From Russia, With Taste
An heirloom is "something of special value handed on from one generation to another" (from 15th Century Middle English, heirlome, from "heir" and "lome," meaning implement).
Though a mere four months old, my new veggie garden has a European heirloom, the most delicious 'Black Krim' tomato whose rich, smidgen-of-salt flavor makes others pale in comparison. Just thinking of it makes my mouth water- and my mind wander into Bacon-Lettuce-and-Tomato-Sandwich land.

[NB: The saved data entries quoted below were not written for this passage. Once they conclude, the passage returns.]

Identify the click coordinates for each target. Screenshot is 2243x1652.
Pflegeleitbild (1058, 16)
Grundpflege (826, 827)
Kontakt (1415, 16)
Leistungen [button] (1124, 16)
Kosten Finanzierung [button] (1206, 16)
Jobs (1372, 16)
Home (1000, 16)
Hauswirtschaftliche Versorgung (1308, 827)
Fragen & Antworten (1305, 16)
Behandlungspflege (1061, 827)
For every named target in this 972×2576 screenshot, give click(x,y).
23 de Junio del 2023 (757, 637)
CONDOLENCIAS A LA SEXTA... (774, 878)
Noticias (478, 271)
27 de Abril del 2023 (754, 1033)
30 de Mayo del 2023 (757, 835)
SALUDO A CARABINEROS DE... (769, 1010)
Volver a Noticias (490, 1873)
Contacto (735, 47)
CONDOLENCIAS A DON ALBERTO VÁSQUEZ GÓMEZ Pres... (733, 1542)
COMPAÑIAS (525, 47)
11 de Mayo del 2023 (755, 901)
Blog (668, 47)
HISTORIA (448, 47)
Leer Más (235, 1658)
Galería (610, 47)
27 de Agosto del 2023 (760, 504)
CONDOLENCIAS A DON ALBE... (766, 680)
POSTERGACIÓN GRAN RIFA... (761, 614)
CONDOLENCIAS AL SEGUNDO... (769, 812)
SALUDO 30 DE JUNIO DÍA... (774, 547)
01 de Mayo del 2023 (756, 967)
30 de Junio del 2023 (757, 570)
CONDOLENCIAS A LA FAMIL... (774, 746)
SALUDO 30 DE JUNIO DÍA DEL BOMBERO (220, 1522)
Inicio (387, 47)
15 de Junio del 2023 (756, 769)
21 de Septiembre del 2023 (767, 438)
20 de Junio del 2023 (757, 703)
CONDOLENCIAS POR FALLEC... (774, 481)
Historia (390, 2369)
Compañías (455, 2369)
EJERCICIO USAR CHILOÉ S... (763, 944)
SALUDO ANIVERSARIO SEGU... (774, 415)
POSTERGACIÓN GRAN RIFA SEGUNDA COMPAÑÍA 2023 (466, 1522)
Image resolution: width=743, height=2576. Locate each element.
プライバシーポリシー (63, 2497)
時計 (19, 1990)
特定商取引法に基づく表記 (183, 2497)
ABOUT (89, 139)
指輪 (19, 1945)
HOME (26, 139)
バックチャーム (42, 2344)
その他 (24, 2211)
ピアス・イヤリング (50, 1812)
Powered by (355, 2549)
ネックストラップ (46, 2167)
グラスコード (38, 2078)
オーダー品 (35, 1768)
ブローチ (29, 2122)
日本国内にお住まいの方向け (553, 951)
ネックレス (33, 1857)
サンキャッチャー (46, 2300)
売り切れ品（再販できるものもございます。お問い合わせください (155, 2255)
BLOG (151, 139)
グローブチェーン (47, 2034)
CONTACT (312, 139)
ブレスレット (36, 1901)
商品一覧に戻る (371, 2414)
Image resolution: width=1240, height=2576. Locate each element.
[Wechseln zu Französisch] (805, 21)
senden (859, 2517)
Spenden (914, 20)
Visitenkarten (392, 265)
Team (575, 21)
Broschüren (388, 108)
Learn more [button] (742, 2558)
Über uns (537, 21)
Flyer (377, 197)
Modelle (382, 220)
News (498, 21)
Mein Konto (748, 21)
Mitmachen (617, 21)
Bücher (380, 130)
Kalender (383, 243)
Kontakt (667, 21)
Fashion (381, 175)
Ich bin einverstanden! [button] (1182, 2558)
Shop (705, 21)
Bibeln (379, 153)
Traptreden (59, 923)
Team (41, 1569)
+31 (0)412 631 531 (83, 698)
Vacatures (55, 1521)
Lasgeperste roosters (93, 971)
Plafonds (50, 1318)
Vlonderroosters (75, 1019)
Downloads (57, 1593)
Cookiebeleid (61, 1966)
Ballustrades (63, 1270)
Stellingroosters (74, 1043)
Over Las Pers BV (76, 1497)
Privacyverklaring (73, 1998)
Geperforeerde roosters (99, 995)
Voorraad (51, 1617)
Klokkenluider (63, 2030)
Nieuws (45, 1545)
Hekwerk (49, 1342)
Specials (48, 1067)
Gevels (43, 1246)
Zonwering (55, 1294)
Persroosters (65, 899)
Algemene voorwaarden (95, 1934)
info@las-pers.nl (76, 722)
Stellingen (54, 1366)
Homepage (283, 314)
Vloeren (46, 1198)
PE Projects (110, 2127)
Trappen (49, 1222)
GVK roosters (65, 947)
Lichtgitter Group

'Black Krim' is not a symmetrical, red, round tomato. If you're "looking" for perfect, you'd overlook the oddly shaped 'Black Krim.' No pretty, uniform, all-American appeal here. 'Black Krim' is knobby and partially dark-skinned, a "maroon beefsteak tomato with green shoulders."
As with all heirlooms, the 'Black Krim' comes with a story. It's the rare Russian variety, 'Czerno Krimski,' named after its place of origin, the Isle of Krim in the Black Sea, south of the Republic of Ukraine. This tasty gem is thought to date to the 19th century, when soldiers returning home from the Crimean War (1853 to 1856) gathered and shared the seeds. Eventually seeds were distributed throughout Europe.
This time- and world traveler arrived in my garden as a sample seedling from Hort Couture. The scrumptious, juicy fruits are medium to large-sized (10 to 14 ounces). They're fleshy and firm, perfect for slicing. They have a natural salty taste with a tinge of pepper. The plants are indeterminate yet well mannered enough to be recommended for containers.
Like all tomatoes, 'Black Krim' requires full sun. But they're thirsty plants that don't like dry spells, preferring routine, deep watering. I was neglectful, not realizing these were such treasures soon enough. Now one of my two plants has shriveled and died from lack of water during the long summer heat and drought.
Next time I'll water more diligently and I'll also trellis mine better. The hefty, heavy fruits weighed down the thick stems to near breaking. Some stems bent to the ground. My plants produced ripe tomatoes in early July. Info says fruit is mature from 70 to 80 days after germination.
As an heirloom tomato, it doesn't have disease resistance bred into modern hybrid tomatoes. In this case, the flavor is definitely worth the risk.
In the horticultural world, an heirloom variety is a cultivar that's survived for several generations. Fifty years, a hundred years, twenty years? Length of time is open for discussion. Many heirloom vegetables have kept their traits, such as fruit shape, flavor and color, flower color and form, crop yield, and disease resistance, through open pollination. Traditional farmers have sustained the varieties through many decades of cultivation, selection, and seed saving.
Open pollination is the natural way of flower fertilization, sans human intervention, by wind, insects, birds, animals, or other natural mechanisms. Properly grown (to prevent unwanted cross-pollination, if necessary) and saved, seeds produced through open pollination will produce the same variety year after year. This is in contrast to hybrids, which are a cross between two separate varieties. Seeds from hybrids will either be sterile or will not come true from seed.